■ RECORDS ■
Start of Block

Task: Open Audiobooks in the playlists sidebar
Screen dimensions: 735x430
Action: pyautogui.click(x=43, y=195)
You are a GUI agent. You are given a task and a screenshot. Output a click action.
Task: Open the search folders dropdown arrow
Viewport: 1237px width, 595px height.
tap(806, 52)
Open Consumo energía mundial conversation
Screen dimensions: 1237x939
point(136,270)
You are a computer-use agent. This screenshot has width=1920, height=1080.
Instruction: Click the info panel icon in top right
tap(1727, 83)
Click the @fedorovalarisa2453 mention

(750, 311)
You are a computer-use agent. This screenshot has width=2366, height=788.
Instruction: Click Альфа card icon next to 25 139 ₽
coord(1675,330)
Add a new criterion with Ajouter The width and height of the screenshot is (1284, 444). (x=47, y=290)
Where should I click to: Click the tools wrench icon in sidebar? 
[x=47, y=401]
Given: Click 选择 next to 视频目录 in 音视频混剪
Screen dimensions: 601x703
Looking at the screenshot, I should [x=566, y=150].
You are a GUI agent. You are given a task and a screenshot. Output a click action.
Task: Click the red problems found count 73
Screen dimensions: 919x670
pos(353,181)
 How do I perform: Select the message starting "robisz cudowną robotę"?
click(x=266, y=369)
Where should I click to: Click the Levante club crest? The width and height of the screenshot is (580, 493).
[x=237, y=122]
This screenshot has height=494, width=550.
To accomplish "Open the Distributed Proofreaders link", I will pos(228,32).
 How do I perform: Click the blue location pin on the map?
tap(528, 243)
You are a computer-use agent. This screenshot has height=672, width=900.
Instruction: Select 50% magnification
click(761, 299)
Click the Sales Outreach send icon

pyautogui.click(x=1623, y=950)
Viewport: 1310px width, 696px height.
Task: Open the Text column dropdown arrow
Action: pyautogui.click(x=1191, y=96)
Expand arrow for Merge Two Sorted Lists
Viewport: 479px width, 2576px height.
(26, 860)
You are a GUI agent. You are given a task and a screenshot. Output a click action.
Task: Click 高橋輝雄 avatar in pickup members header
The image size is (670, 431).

End of Block

■ EXERCISE DESCRIPTION ■
The answer must be the full listing, copied exactly.

■ TASK RESULT ■
Task: Open Audiobooks in the playlists sidebar
Screen dimensions: 735x430
Action: pyautogui.click(x=43, y=195)
You are a GUI agent. You are given a task and a screenshot. Output a click action.
Task: Open the search folders dropdown arrow
Viewport: 1237px width, 595px height.
tap(806, 52)
Open Consumo energía mundial conversation
Screen dimensions: 1237x939
point(136,270)
You are a computer-use agent. This screenshot has width=1920, height=1080.
Instruction: Click the info panel icon in top right
tap(1727, 83)
Click the @fedorovalarisa2453 mention

(750, 311)
You are a computer-use agent. This screenshot has width=2366, height=788.
Instruction: Click Альфа card icon next to 25 139 ₽
coord(1675,330)
Add a new criterion with Ajouter The width and height of the screenshot is (1284, 444). (x=47, y=290)
Where should I click to: Click the tools wrench icon in sidebar? 
[x=47, y=401]
Given: Click 选择 next to 视频目录 in 音视频混剪
Screen dimensions: 601x703
Looking at the screenshot, I should [x=566, y=150].
You are a GUI agent. You are given a task and a screenshot. Output a click action.
Task: Click the red problems found count 73
Screen dimensions: 919x670
pos(353,181)
 How do I perform: Select the message starting "robisz cudowną robotę"?
click(x=266, y=369)
Where should I click to: Click the Levante club crest? The width and height of the screenshot is (580, 493).
[x=237, y=122]
This screenshot has height=494, width=550.
To accomplish "Open the Distributed Proofreaders link", I will pos(228,32).
 How do I perform: Click the blue location pin on the map?
tap(528, 243)
You are a computer-use agent. This screenshot has height=672, width=900.
Instruction: Select 50% magnification
click(761, 299)
Click the Sales Outreach send icon

pyautogui.click(x=1623, y=950)
Viewport: 1310px width, 696px height.
Task: Open the Text column dropdown arrow
Action: pyautogui.click(x=1191, y=96)
Expand arrow for Merge Two Sorted Lists
Viewport: 479px width, 2576px height.
(26, 860)
You are a GUI agent. You are given a task and a screenshot. Output a click action.
Task: Click 高橋輝雄 avatar in pickup members header
The image size is (670, 431).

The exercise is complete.